At least in California, you can go after the manufacturer or the retailer:
Unless disclaimed in the manner prescribed by this chapter, every sale of consumer goods that are sold at retail in this state shall be accompanied by the manufacturer’s and the retail seller’s implied warranty that the goods are merchantable. The retail seller shall have a right of indemnity against the manufacturer in the amount of any liability under this section.
No implied warranty of merchantability and, where applicable, no implied warranty of fitness shall be waived, except in the case of a sale of consumer goods on an “as is” or “with all faults” basis where the provisions of this chapter affecting “as is” or “with all faults” sales are strictly complied with.
Any waiver by the buyer of consumer goods of the provisions of this chapter, except as expressly provided in this chapter, shall be deemed contrary to public policy and shall be unenforceable and void.
Came to suggest the same... hopefully the fines are significant enough to deter this kind of behavior in the future or to get them to provide an "unlock" after DRM servers shut down.
It's terrible. There are out there such good games completely screwed by DRMs. I long miss the old days were a CD was enough to play a game and do whatever you wanted to do with it (give it to a friend, resell it, reinstall the game in another machine).
What is super frustrating is that the industry has talked the Swedish government into puting a tax on all media (harddrives, usb memory, CDs, tapes and so on). This tax is supposed to pay for private copying, a leftover from the mix-tape days. We still pay this tax on all media and it goes directly to the industry but we still can't copy media between friends because of DRM. In general DRM should not be allowed here.
No different to purchasing a game on physical media. You only own the physical media itself, not game stored on it; the license is the same regardless.
Some physical copies of software have gone even further; the disc itself remains property of the publisher.
Quite arguably, this puts the consumer in a stronger position in this one case: they purchased a perpetual license for the content, the license was unanimously revoked by the actions rights holder, they now deserve a refund.
And now you know why data hoarders ("digital archivists") ride the line of legality just to have a working copy of something that MAY work indefinitely.

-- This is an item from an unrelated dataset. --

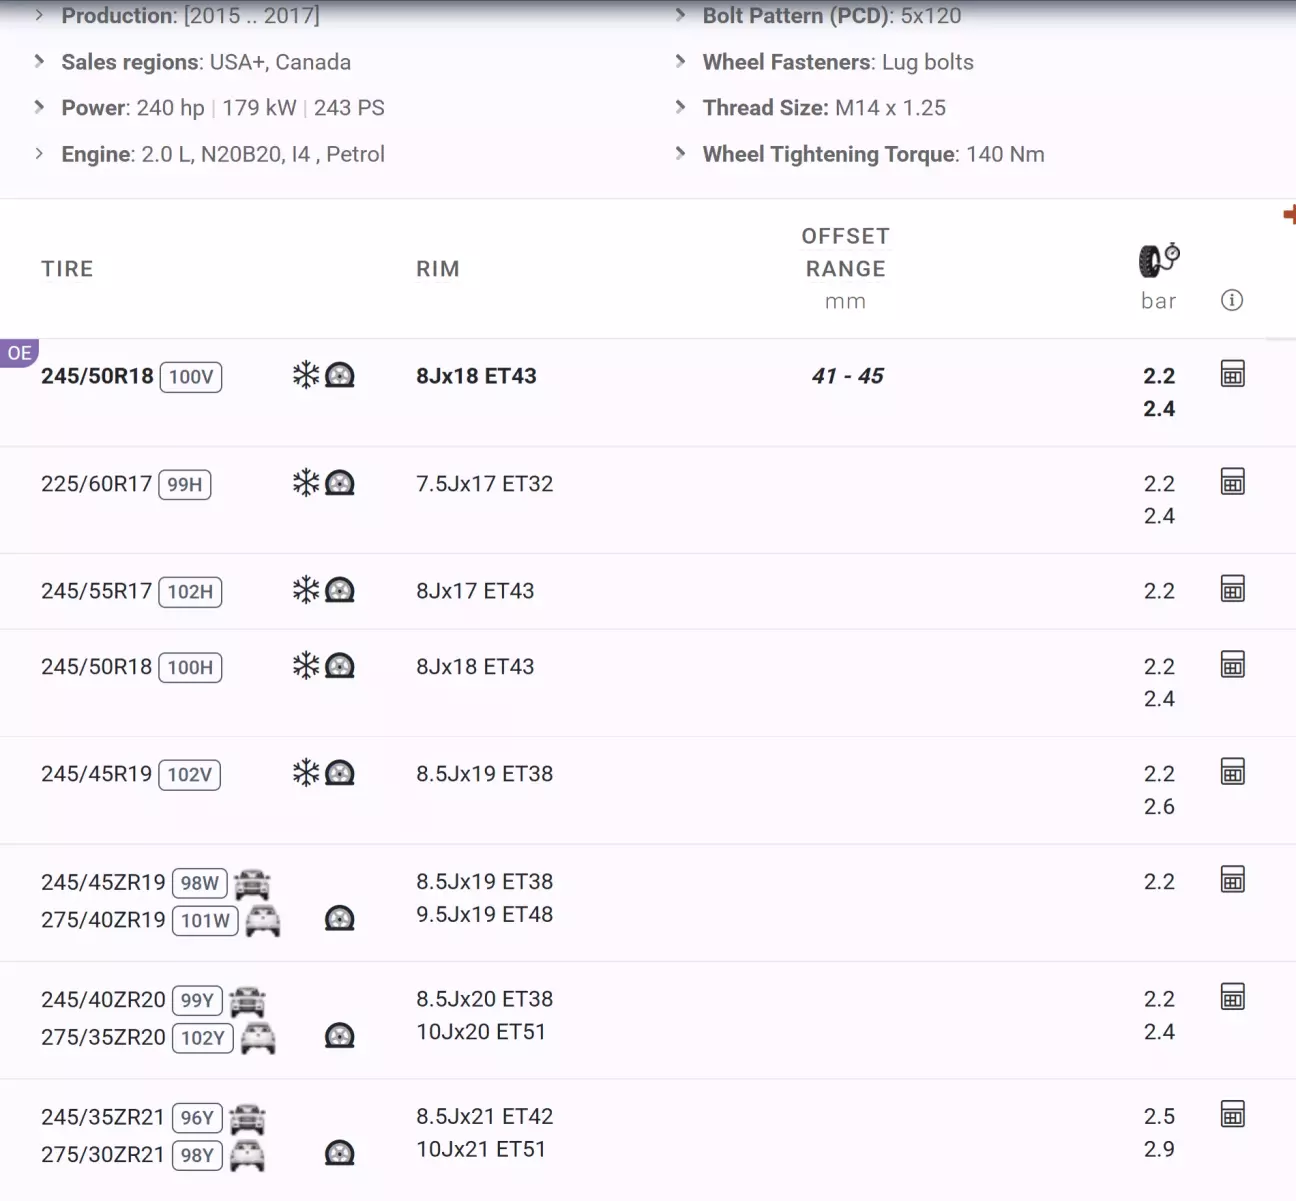This screenshot has width=1296, height=1201.
Task: Expand the Wheel Fasteners chevron
Action: 681,62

Great find, and I'm curious who's trying to play a nine year-old single-player average game that's a tie-in to the somewhat forgettable Tron: Legacy movie. Looks like gamers were trying to play this and reported it on the Steam forums and elsewhere, but why this game specifically and why now? Was there a sale?
Really goes to show that games are no different a medium from books or film, and must be preserved and maintained in perpetuity in case that latter generations will want to consume them.
There's what, 20 or 30 years worth of games now, and some of them are still great (e.g. Half Life: Opposing Force). 9 years is nothing. It's even more true for music (luckily that's generally not hobbled by DRM though).
I understand the sentiment around this specific instance is overwhelmingly negative, but I find the general concept of an exploding game to be fascinating. Consider a game that requires a buy-in of N dollars and explodes after a month. Upon exploding, the player with the most progression (e.g. level) gets the entire pot.
Since DRM is designed to restrict access to content, I'd say that it's doing what it's supposed to do!
I'm joking, obviously. I really think that DRM is damaging to the industry. That's why I always buy non-DRM versions (for games, this mostly means I'm buying from GOG.com)
Steam doesn't even list Denuvo, a DRM by basically the same company as SecuROM, as a "3rd-party DRM"...
(Not to mention which one of their own DRMs, if any, a game uses...)
Now, new players can't even get their foot in the door enough to see that there are fixes. Even with a crack, this is the end of speedrunning for us.